Letter to John Gilmour
Stanley Graham Gilmour

The younger brother of Douglas
Collection of John Gilmour, 1-20-05
Stanley's Letter
Douglas Graham Gilmour
Grandpas only brother and your Great Uncle.
Douglas Gilmour was born in 1884, and was known as "Black Soot" that is unlike most Scotsmen, He had very black hair and blue eyes. He was always a "dare devil" and some what of a Black Sheep too but very brave and adventurous.
He, like Grandpa went to the Prep School at Hastings and on to Clifton College. He was always in trouble for something or other and Grandpa had to suffer as the younger brother because the Westers thought he was the same.
Douglas had no use for organised games like cricket and football and took no interest in them at all.

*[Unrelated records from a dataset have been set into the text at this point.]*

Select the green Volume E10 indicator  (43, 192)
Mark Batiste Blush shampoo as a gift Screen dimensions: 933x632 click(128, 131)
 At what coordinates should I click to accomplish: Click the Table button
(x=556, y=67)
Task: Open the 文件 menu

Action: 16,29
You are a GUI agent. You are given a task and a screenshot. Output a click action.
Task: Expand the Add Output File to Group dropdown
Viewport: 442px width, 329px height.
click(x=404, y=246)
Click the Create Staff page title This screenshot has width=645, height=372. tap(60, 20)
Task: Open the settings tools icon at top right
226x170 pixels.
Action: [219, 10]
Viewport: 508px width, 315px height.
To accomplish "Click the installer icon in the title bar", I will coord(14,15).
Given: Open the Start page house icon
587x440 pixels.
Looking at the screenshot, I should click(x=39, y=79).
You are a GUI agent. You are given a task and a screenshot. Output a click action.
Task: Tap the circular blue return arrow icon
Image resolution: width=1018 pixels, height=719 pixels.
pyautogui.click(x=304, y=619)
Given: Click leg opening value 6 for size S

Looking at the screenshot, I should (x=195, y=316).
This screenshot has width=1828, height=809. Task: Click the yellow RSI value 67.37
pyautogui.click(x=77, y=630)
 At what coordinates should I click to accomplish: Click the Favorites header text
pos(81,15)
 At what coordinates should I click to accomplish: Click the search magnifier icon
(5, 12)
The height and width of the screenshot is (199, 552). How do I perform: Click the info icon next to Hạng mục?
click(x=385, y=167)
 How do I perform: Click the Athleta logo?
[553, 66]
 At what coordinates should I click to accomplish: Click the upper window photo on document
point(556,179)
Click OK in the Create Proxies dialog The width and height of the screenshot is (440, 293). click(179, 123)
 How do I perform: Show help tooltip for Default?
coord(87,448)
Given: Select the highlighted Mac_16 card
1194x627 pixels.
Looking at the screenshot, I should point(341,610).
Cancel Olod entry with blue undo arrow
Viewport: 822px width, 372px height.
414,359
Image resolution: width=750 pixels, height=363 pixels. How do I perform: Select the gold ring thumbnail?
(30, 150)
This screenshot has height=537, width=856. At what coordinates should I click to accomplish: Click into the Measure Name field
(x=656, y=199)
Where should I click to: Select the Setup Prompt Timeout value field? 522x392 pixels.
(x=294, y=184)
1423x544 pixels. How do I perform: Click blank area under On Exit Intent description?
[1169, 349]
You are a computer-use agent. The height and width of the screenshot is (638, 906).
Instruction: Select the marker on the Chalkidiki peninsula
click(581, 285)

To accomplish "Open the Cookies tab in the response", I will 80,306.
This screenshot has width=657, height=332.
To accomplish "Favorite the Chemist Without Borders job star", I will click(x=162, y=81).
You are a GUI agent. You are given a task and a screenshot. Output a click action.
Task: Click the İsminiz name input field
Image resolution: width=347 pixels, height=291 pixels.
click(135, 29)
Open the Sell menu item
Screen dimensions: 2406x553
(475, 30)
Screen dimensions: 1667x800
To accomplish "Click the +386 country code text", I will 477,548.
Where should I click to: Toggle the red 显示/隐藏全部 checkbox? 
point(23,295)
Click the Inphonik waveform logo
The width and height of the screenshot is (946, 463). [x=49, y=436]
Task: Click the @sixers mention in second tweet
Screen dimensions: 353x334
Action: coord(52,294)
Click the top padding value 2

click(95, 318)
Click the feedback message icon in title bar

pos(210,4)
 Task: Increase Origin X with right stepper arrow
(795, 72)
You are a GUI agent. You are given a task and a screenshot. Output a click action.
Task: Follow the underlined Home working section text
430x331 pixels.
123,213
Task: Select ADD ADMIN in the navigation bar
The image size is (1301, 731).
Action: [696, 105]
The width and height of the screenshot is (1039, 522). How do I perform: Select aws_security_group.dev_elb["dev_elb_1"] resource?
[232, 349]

He got his Cadet Badge for shooting and was in the School Bisley (6) is the Rifle Shooting Term. He was also Hero of the Wetel side of the workshop.
Douglas, on leaving school went to Shanghai and was apprentise to the Shanghai Electric Generator Station but either a year or so became ill and was sent home to England.
Here he went to a well known engineering works at Bedford, called Allens as a premium pupil. ( Altho' Bedford is about as far from the sea as any town in the British Isles, Allens was well known for years as a leading firm in the making of Ship's engines).
Later on Douglas became their Chief Draughts man and owned a motor car the Adams 10 hp known as "Pedals to Push" as a nick name.
He became interested in flying and to that end he became a pupil of the famous Frenchman Louis Bleriot ( 1812 - 1936" a famous pioneer Airmen (who was the first man to fly the English Channel in 1909). Douglas visited various flying meetings organised in Britain, including one at Bournemouth in 1910 where the famous Hon Charles Rolls was killed. Rolls flew the Channel both ways while Bleriot had only flown one way.
W. B. There is a stone memorial at Dover on the spot where Bleriot landed at Dover (in the shape of an aeroplane) which commemorates his feat. (I knew this well as a child and in 1951 Grandpa, Al and I visited it when also seeing my father's home that had been so badly shelled during the Second World War ... that it wasn't safe even to open the front door)
Brooklands became Douglas' base. In the very early days of motor cars Brooklands was a famous car racing track.
1st opened while Grandpa was at Sandhurst. Here Douglas housed a plane, a single seater Bleriot with a 45 H.P. Anzani engine in which he had various accidents. Douglas bought another machine from Bleriot to enter the first "CIRCUIT OF BRITAIN" Race (Daily Mail Prize of $!0.000) but this plane was impounded by the Credit Lyonais in France to pay some of Douglas' debts so he was unable to take part.
Graham White also entered, but got up too late in the morning so missed also.
Douglas also owned a Bristol BIplane at one time.
He finally joined the firm of Martin Hendeside who built a Monoplane, with a 4 cylinder J.A.P. engine and in this machine he was killed in 1911.
To raise money for the firm he offered to fly up the Thames over the bridges which drew large crowds. The landing wires broke and the wings folded downwards. He crashed in Richmond Park, and one of Grandpas' brothers in law Louis Dartnell . First Surgeon in the Royal Navy told him that every bone in Douglas' body was broken.
An adventurous and brave member of the family you can all be proud of.